:: Belge ::

17 Ağustos 2012 Cuma

Yüksek Hızlı Eskişehir Ziyareti

Kurşunlu Külliyesi
Eskişehir denince aklıma 2 şey geliyor. Birincisi Yüksek Hızlı Tren, ikincisi Eskişehir Belediye Başkanı Yılmaz Büyükerşen. Tabi çokça övülen bu iki kavramı kendi gözlerimle görmek için bu iş seyehati bulunmaz bir fırsat oluyor benim için. 

Sabah 9 :30 için bilet alıyoruz.  Bilet alırken birçok seçenek sunuluyor. İnternet istenip istenmediği, koltuk yönü vb.seçenekler arasında, aman boşver altı üstü 1,5 saatlik yol değil mi diyerek bileti alıyorum. Ankara Tren Garında tadilat çalışmaları yapıldığı için Yüksek Hızlı Tren'in (YHT) Sincan'dan kalkıyor. Tabi Sincan'a kadar kendi imkanlarınızla gidemiyorsanız. YHT kalkış zamanından 1 saat önce Merkez Garından ücretsiz servis imkanından faydalanıyorsunuz. 

Sincan'a 1 saat öncesinde geliyoruz. Geçici bir istasyon olduğu için derme çatma bir yolcu bekleme salonunda bekliyoruz. Salona girerken bilet kontrolü yapılıyor. Kendimizi uçak öncesi "check in" de gibi hissediyoruz :) Hosteslerin giyimi vb.kendimizi Esenboğa Havalimanında gibi hissettiriyor:) Birde bagajları alsalar tam olacak :) Neyse olayı sulandırmayalım. Tren 9:00 da geliyor. 


Vagon numarasına dikkat ederek koltuk numarasına göre yerinizi buluyorsunuz. Neden mi bu kadar detaylı anlatıyorum ? Çünkü, vagon numarasına dikkat etmeden 2C numaralı koltuğa oturursunuz, sonra biri gelir burası benim yerim der. Siz de kendinizden emin olarak nasıl olur bakın biletimde 2C yazıyor dersiniz. Vatandal'ta tamam 2C ama 3 numaralı vagon yazıyor sizin biletinizde, burası 2 numaralı vagon der yamulur kalırsınız :) Asıl yerimizi buluyoruz. Koltuk gidiş yönünün tersine bakıyor. Şimdi anlıyorum ki o seçenekleri okuyarak ve anlamaya çalışarak bilet almak gerekiyormuş :) Neyse yolun kısa olması bu sorunu ortadan kaldıracak.

:::

## Yazılı Yönerge 1
Eskişehir yazısında "Vagon numarasına dikkat ederek" sözünden "sorunu ortadan kaldıracak." sözüne dek uzanan bölümü, "2C" yerine "4A" koyarak yeniden yazın.
## Yazılı Yönerge 2
Eskişehir yazısına göre, Ankara Tren Garındaki tadilat çalışmaları yüzünden Yüksek Hızlı Tren nereden kalkıyor?
## Yazılı Yönerge 3
Eskişehir gezisini anlatan yazıyı son cümlesinden sonra devam ettirin.

:: Veri Kesiti ::

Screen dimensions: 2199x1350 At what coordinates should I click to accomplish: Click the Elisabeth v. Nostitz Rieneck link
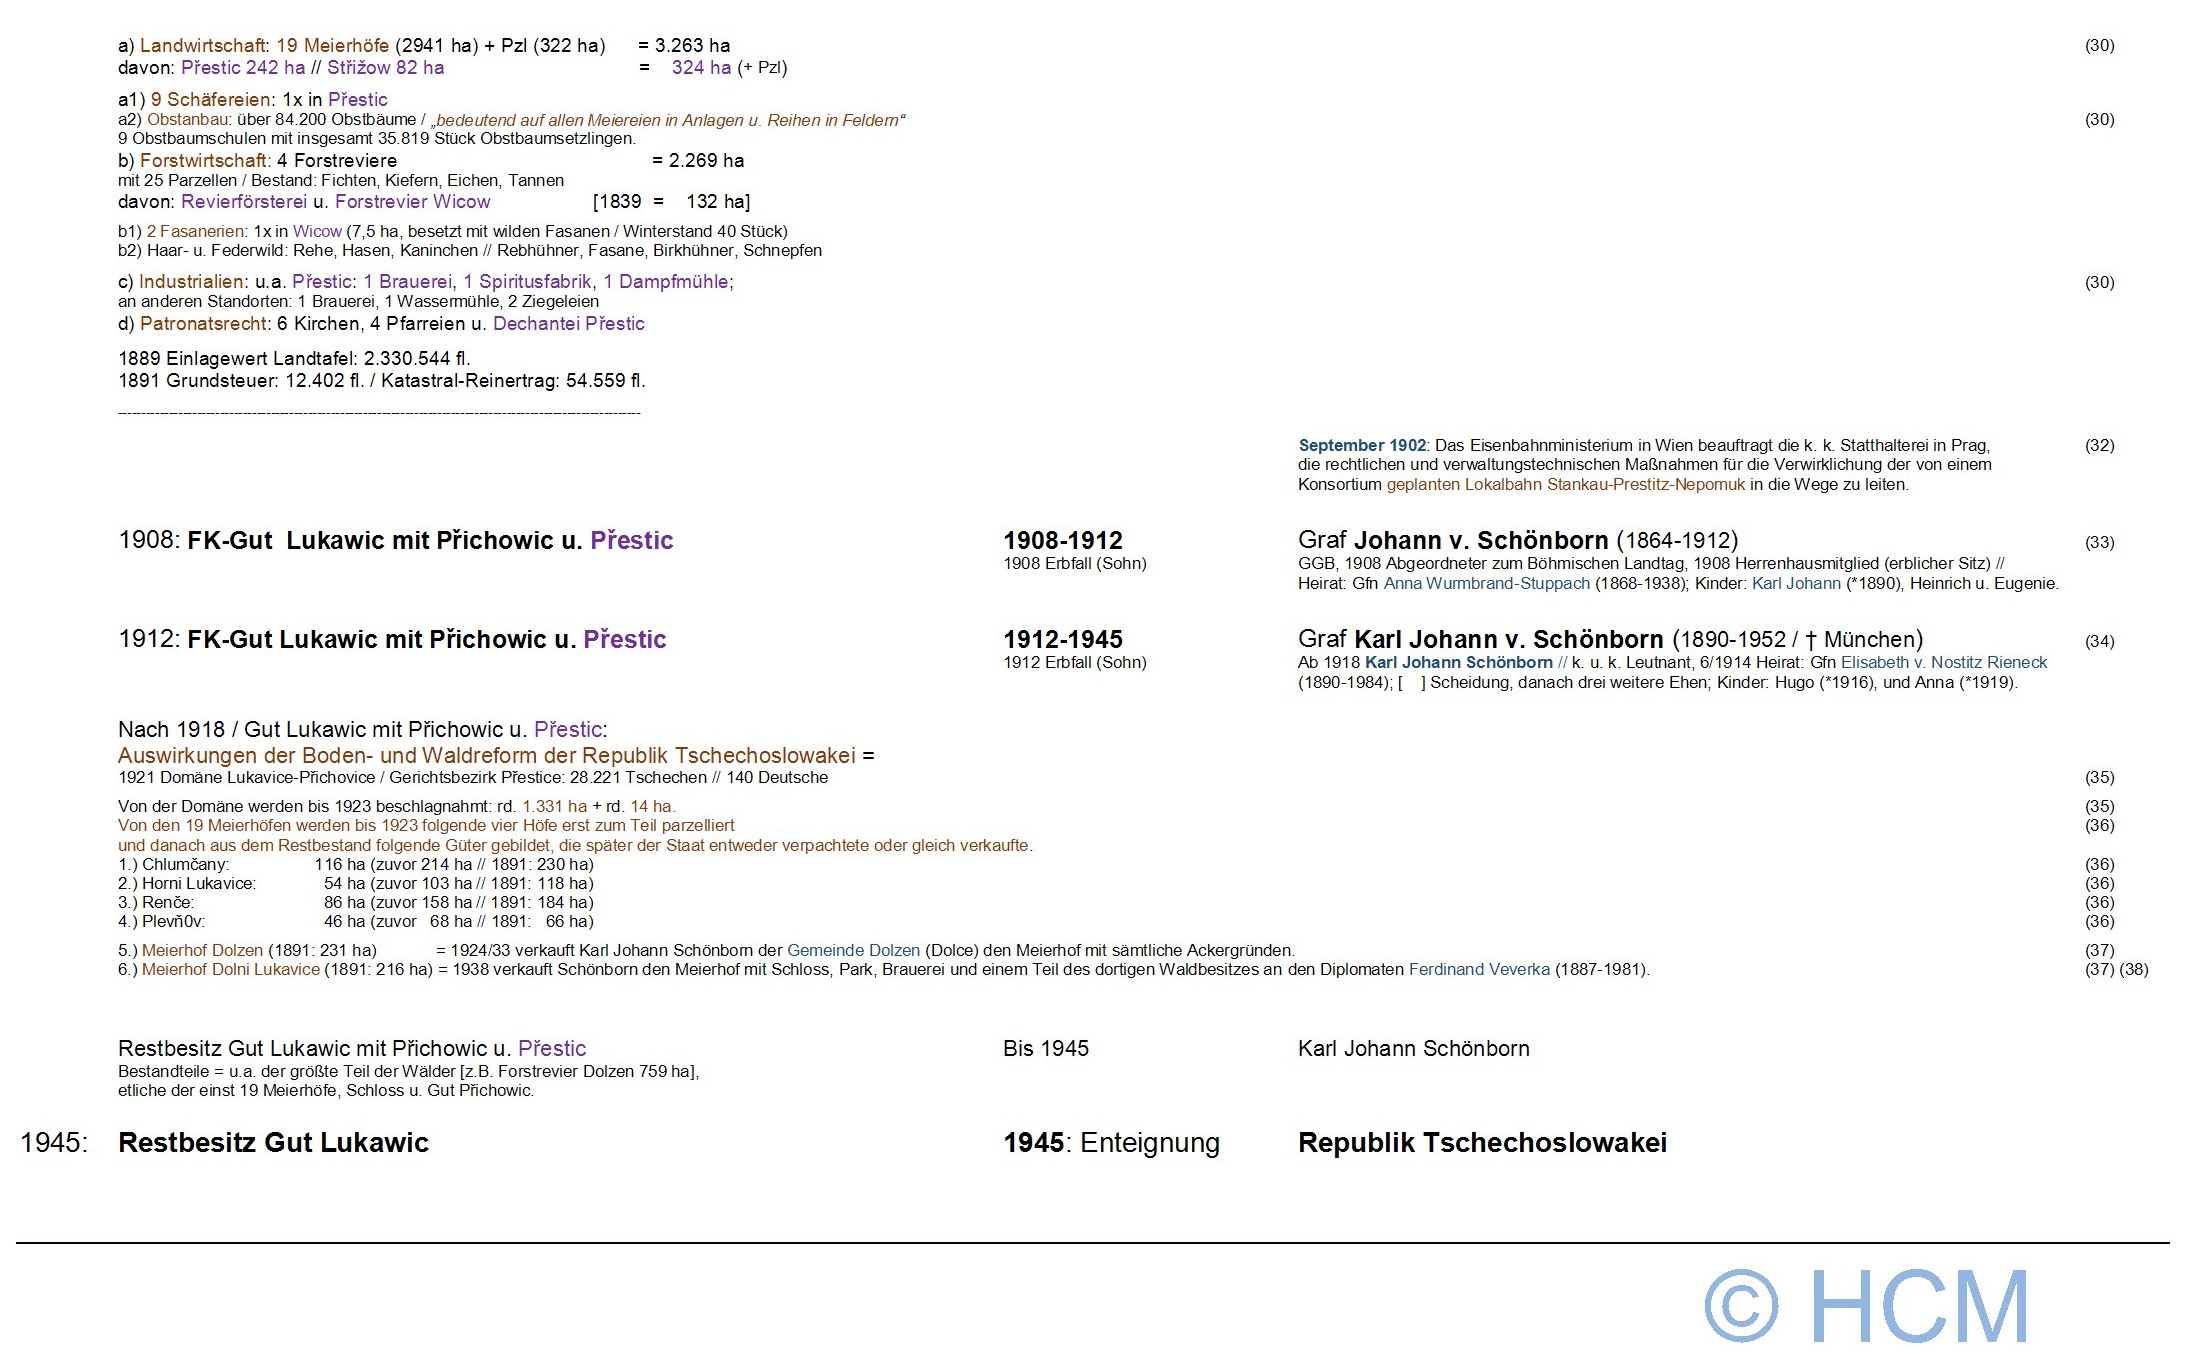click(1943, 662)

:::

## Alıştırma Yanıtı 1
Vagon numarasına dikkat ederek koltuk numarasına göre yerinizi buluyorsunuz. Neden mi bu kadar detaylı anlatıyorum ? Çünkü, vagon numarasına dikkat etmeden 4A numaralı koltuğa oturursunuz, sonra biri gelir burası benim yerim der. Siz de kendinizden emin olarak nasıl olur bakın biletimde 4A yazıyor dersiniz. Vatandal'ta tamam 4A ama 3 numaralı vagon yazıyor sizin biletinizde, burası 2 numaralı vagon der yamulur kalırsınız :) Asıl yerimizi buluyoruz. Koltuk gidiş yönünün tersine bakıyor. Şimdi anlıyorum ki o seçenekleri okuyarak ve anlamaya çalışarak bilet almak gerekiyormuş :) Neyse yolun kısa olması bu sorunu ortadan kaldıracak.

## Alıştırma Yanıtı 2
Sincan'dan kalkıyor.

## Alıştırma Yanıtı 3
Yüksek Hızlı Tren (YHT)
Tren'in koltukları çok standart. Kalite olarak ortanın altında fakat 1,5 saatlik yolculuka pek sorun olmayacak cinsten. Diz mesafeleri oldukça iyi. Koridor tavanlarında belli aralıklarda ekranlar yerleştirilmiş durumda. Ekranda YHT'nin reklamı ve Trenin hızını anlık olarak gösteren bir bölüm var. Ekran kalitesi ve hız göstergesi yazı formatı oldukça kötü. 1990'larda bilgisayarlar yeni yeni piyasa çıktığında gördüğümüz cılız yazı formatı buteknolojik alete hiç yakışmamış. Bu arada arkadaşımilginç bir detayı aktarıyor. Ulaştırma Bakanı Binali Yıldırım "YHT" kısaltmasını tersten okunduğunda THY olsun diye kendisi belirlemiş diyor :)  Güzel bir detay.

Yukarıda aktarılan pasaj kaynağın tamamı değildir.